ЗАДАНИЯ ДЛЯ ВЫПОЛНЕНИЯ:
[1] Переведите на английский это предложение из отрывка об «Известиях»: «Буквально на следующий день он позвонил Председателю Верховного Совета СССР Лукьянову, тот быстро его принял».
[2] Ответьте по отрывку об «Известиях»:
(а) Сколько примерно длилась речь, о которой говорится в самом начале?
(б) На какую должность предлагали перевести Голембиовского?
(в) Сколько длился разговор Лукьянова с Голембиовским в Кремле?
[3] Подхватите отрывок об «Известиях»: напишите, что могло бы идти сразу после его последнего предложения.

ОТРЫВОК ТЕКСТА:

________________________

В таком же духе речь длилась минут десять. Несколько человек, в их числе Ефимов, высказали с ней согласие. Завершая прения, Голембиовский тоже сослался на Кондрашова, заявив:

- Моя точка зрения такова, что сейчас главный редактор "Известий" не может позволить себе быть членом ЦК КПСС, иначе он обязан будет проводить линию одной партии. "Известия" же должны быть над партиями. Наиболее четко эту мысль выразил Станислав: мы должны быть над партиями - ни с теми, ни с этими, ни с третьими, ни с четвертыми…

Но соединившись в дружных ссылках на Кондрашова, конфликтующие стороны свои позиции ничуть не сблизили. Переломить революционный настрой или хотя бы успокоить зал выступление Станислава не смогло, чего, по-моему, желал сам оратор. С каждым новым подходом журналистов к микрофону все понятнее было, что произносимые здесь укоры, обвинения, требования к главному редактору являются не чем иным, как выражением недоверия людей своему руководителю.

Закрывая летучку, Голембиовский сказал:

- Я всячески за высокий авторитет главного редактора, без этого не может быть газеты.

За эти слова наверняка могли бы проголосовать все сто процентов присутствующих, включая, понятно, и самого главного редактора. Возможно, именно эти слова и подтолкнули его к решению побороться за свой авторитет. Буквально на следующий день он позвонил Председателю Верховного Совета СССР Лукьянову, тот быстро его принял. Результатом встречи явился сценарий, согласно которому, во-первых, Ефимов пишет Лукьянову письмо с просьбой избавить редакцию от Голембиовского, видя в нем основную опасность для себя. Сформулировано письмо, конечно, было по-другому: что-то вроде кадровой целесообразности перевести на другую должность - собственного корреспондента в Мадриде. Во-вторых, чтобы упредить нежелательный отзвук в редакции и вне ее, лично Лукьянов демонстрирует уважение к Игорю Несторовичу - приглашает его в Кремль и, ссылаясь на письмо из "Известий", просит принять предложение поработать в солнечной Испании. Сорок минут длился разговор, в ходе которого Голембиовский высказал совершенно правильное мнение: с его отъездом противостояние в коллективе не исчезнет, поскольку конфликт не личностный, а идейный. На что Лукьянов заметил: я это понимаю, так что потребуются и другие кадровые перестановки. Хотели тихо, по-кабинетному укротить "Известия", а получили прогремевший на всю страну скандал.

________________________

Записи о поиске элементов на экранах
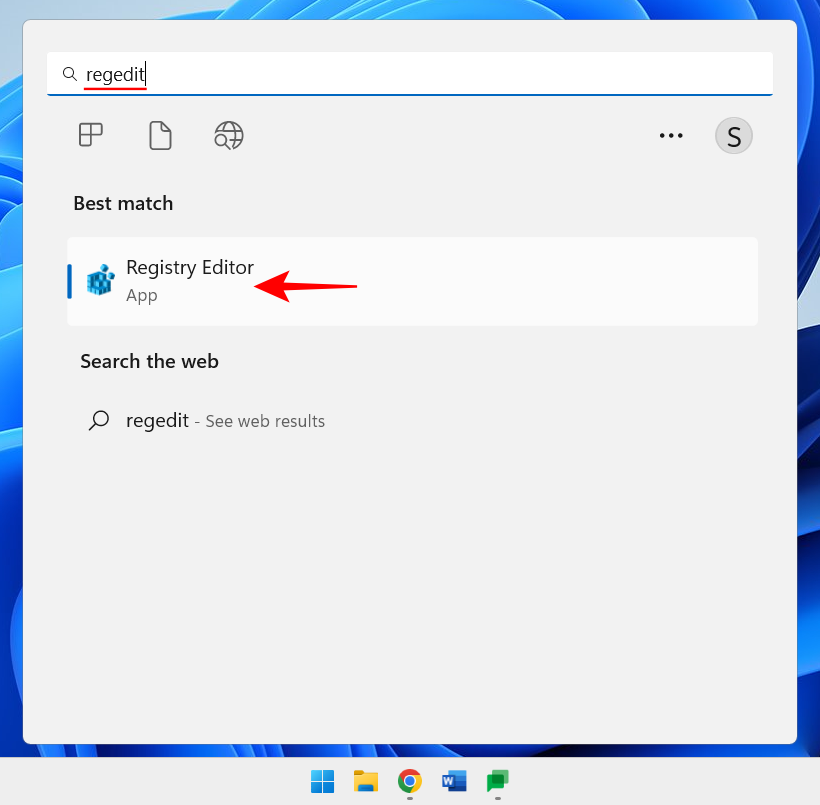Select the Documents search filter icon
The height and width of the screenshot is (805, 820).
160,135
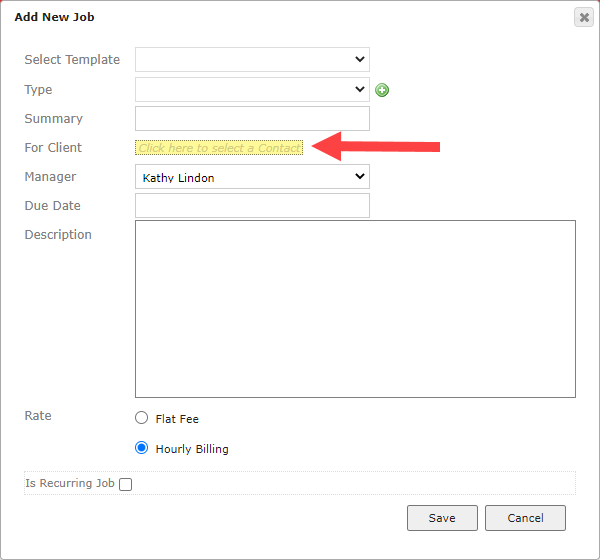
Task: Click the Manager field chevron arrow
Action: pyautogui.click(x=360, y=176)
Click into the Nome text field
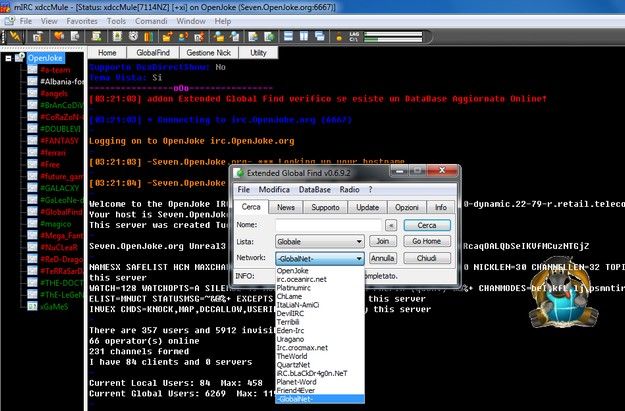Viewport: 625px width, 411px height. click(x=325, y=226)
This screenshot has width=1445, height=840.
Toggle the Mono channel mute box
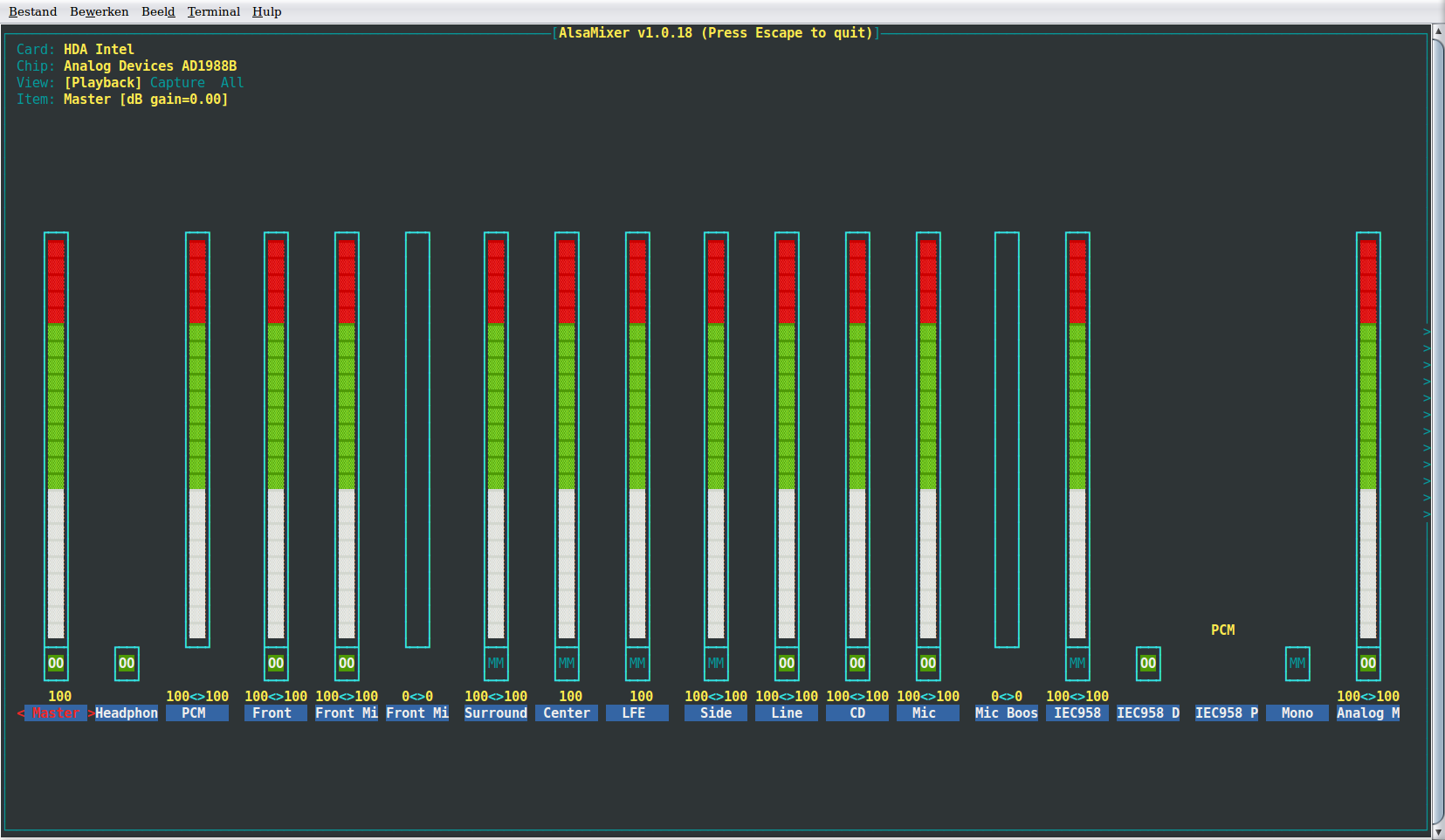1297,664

________________________

ОТВЕТЫ К ЗАДАНИЯМ:
[1] Literally the very next day he called Lukyanov, Chairman of the Supreme Soviet of the USSR, who promptly received him.

[2]
(а) Минут десять.
(б) Собственного корреспондента в Мадриде.
(в) Сорок минут.

[3]
Игорь еще только ехал из Кремля на Пушкинскую, как здесь уже знали главное: его убирают. Вскоре об этом говорили все восемь этажей. Немедленно сели за один стол молчавшие с полгода партийное бюро и профком, по их инициативе вместо летучки, намеченной на следующий день, 30 января, объявляется общее собрание. Логика простая: кадровый вопрос важный, он не может не затрагивать интересы каждого человека, поэтому на собрание созывались работающие и в "Известиях", и в приложениях к газете - "Неделе", "Жизни", причем все работающие, включая секретарей отделов и остальной технический персонал. Не втиснувшиеся в зал образовали толпы у распахнутых входных дверей. Там же появились посторонние, это были корреспонденты других изданий, "Радио России". Хотели присутствовать. Путем голосования было решено извиниться перед ними, но в просьбе отказать.

- Мы сами сначала должны разобраться в том, что у нас происходит! - мрачно заявил председатель собрания Друзенко.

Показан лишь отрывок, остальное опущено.